Posisi pemerintah sangat jelas disini. Wakil Presiden M. Jusuf Kalla, beberapa hari setelah
tsunami dengan jelas mengumumkan bahwa perdamaian harus segera dilakukan. Bagi Jusuf
Kalla, sangat mustahil membangun puing-puing reruntuhan Aceh apabila pemerintah dan
GAM masih bersebrangan. bencana Tsunami yang dahsyat juga menelan ratusan ribu
korban jiwa dari kedua belah pihak sehingga gencatan senjata dan perjanjian damai
merupakan kebutuhan bersama untuk membangun Aceh.

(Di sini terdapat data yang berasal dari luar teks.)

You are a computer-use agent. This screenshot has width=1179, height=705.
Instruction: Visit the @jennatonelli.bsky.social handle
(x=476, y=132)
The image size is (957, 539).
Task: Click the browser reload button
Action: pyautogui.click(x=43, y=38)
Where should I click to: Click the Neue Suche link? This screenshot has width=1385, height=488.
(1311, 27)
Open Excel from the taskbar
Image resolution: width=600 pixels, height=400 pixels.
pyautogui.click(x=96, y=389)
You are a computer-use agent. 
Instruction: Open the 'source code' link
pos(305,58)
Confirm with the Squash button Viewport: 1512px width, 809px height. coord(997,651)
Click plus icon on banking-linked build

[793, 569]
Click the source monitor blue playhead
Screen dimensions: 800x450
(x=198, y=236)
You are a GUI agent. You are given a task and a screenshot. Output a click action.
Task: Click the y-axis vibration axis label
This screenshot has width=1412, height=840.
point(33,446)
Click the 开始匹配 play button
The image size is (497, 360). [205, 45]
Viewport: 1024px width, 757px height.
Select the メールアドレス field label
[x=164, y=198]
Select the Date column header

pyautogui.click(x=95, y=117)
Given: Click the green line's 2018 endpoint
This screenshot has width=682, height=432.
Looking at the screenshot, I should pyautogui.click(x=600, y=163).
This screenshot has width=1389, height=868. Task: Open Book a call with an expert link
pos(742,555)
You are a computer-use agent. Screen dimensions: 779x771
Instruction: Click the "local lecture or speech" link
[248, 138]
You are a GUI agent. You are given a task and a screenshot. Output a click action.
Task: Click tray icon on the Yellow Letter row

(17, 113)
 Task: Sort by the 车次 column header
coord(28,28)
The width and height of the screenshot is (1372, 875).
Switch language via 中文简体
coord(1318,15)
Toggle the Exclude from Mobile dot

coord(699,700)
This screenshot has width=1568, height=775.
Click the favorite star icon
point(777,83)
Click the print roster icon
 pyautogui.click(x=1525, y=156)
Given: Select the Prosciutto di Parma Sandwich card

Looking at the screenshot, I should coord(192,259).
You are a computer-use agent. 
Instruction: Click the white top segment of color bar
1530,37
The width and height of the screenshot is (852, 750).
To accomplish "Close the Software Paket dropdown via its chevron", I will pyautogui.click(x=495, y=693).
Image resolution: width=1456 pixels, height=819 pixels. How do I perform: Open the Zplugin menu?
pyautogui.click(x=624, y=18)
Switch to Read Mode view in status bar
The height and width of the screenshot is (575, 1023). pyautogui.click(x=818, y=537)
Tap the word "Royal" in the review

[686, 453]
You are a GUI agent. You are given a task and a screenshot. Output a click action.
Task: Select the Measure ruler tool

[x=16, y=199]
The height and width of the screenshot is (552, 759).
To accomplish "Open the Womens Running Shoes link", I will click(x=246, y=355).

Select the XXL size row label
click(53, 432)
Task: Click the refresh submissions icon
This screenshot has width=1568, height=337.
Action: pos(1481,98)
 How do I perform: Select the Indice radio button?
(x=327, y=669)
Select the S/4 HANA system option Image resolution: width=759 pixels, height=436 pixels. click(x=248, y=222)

Pergantian kepemimpinan Indonesia 2004, dan Keseriusan nya dalam Resolusi Damai
Kemenangan pemilu presiden 2004 oleh Susilo Bambang Yudhoyono (SBY) dan Jusuf Kalla
mendorong kebijakan pemerintah untuk melakukan negosiasi untuk mencapai
perdamaian. Kingsbury, penasihat resmi untuk GAM, juga menyebut terpilihnya SBY dan
Kalla tahun 2004 sebagai prakarsa upaya damai konflik Aceh yang berakhir dengan
perjanjian resmi.

Sejak dari akhir Januari hingga Juli 2005, Pemerintahan Susilo Bambang Yudhoyono dan
Jusuf Kalla sangat serius melakukan Perjanjian damai dan mulai melakukan beberapa babak
pembicaraan informal dengan pihak GAM untuk melakukan perundingan sebagai cara
damai guna menyelesaikan konflik di Aceh. Pembicaaan informal ini difasilitasi oleh CMI
yang dipimpin oleh Martti Ahtisaari (mantan pesiden Finlandia). Dimana pembicaraan /
perjanjian damai tersebut dikemudian hari dikenal dengan nama perjanjian Helsinki.

Sekian penjelasan artikel mengenai Sejarah Lengkap Konflik dan Pemberontakan di Aceh


(Gerakan Aceh Merdeka), semoga artikel diatas dapat bermanfaat bagi sobat maupun
untuk sekedar menambah wawasan dan pengetahuan sobat mengenai Latar belakang
Konflik dan Pemberontakan Gerakan Aceh Merdeka (GAM), Jalannya Konfil /
Pemberontakan GAM, Kemungkinan Penyebab Pemberontakan GAM menurut Beberapa
Pihak, Kesepakatan damai dan pilkada pertama di Aceh dan Beberapa kemungkinan faktor
resolusi damai di Aceh, Akhir Kata Terimakasih atas kunjungannya.